Worse, this special privilege is only maintained through deceitful means of profiting from apathetic students that are not politically active, or perhaps didn’t get the chance to read an email in time. The students I’ve spoken to about this issue have immediately understood that the current opt-out system is unfair. It is essentially financially suppressing all student orgs to prop up one single group, MPIRG, which is not even directly a Macalester organization, but rather a statewide one with its head office in Minneapolis.

So what can be done to ensure that MPIRG does not thrive by limiting Active Minds, Amnesty International, Mac Dems, Colleges Against Cancer and every other Macalester organization?

You can vote against the MPIRG contract November 17th. If this contract gets voted down, our student government will be in a position to negotiate a contract that is beneficial to all student organizations, not just MPIRG.

A negated contract would annul the current opt-out system. This means that Macalester students will no longer have to become politically informed and alert to protect their money from being handed over to political groups.

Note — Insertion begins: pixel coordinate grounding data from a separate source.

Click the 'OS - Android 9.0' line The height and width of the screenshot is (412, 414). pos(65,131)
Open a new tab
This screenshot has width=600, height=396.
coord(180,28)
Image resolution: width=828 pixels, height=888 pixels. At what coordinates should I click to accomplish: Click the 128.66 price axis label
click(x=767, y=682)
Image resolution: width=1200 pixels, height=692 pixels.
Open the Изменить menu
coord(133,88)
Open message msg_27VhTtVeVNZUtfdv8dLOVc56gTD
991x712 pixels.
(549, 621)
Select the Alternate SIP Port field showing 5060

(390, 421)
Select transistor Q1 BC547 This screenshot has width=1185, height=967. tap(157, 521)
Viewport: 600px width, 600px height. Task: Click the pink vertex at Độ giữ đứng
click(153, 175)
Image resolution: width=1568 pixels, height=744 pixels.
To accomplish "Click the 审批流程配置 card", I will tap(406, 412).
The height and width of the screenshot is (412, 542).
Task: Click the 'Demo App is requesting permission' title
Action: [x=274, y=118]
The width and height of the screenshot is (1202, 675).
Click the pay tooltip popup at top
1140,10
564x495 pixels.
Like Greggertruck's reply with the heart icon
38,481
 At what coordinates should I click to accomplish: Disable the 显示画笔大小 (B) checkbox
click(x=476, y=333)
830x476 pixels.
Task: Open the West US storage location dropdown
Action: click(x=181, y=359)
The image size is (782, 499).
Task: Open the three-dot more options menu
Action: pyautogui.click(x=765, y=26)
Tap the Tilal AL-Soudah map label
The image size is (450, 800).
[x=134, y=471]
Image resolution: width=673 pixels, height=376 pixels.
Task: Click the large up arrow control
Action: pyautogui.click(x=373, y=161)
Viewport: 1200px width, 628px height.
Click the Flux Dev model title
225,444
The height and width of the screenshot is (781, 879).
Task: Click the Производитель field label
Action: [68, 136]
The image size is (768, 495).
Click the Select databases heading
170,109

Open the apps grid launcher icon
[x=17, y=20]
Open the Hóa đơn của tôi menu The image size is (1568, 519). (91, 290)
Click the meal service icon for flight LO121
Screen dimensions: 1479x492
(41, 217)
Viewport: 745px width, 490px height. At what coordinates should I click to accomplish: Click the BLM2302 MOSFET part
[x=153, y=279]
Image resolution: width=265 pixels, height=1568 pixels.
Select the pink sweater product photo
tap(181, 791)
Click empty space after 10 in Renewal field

One of MPIRG’s recent campaigns, from their website, reads: “The problem of money in politics has only gotten worse after years of unfavorable court decisions undermining campaign finance laws. MPIRG is working to bring this issue to light through pro-democracy reforms at the State Capitol. By organizing against undisclosed contributions to political campaigns, we can have the necessary information to hold elected officials accountable to the public interest, rather than the interests of big money.” I affirm that by organizing against automatic contributions to MPIRG, we the student body can enable MPIRG to uphold its values and work in the public interest with dignity and fairness.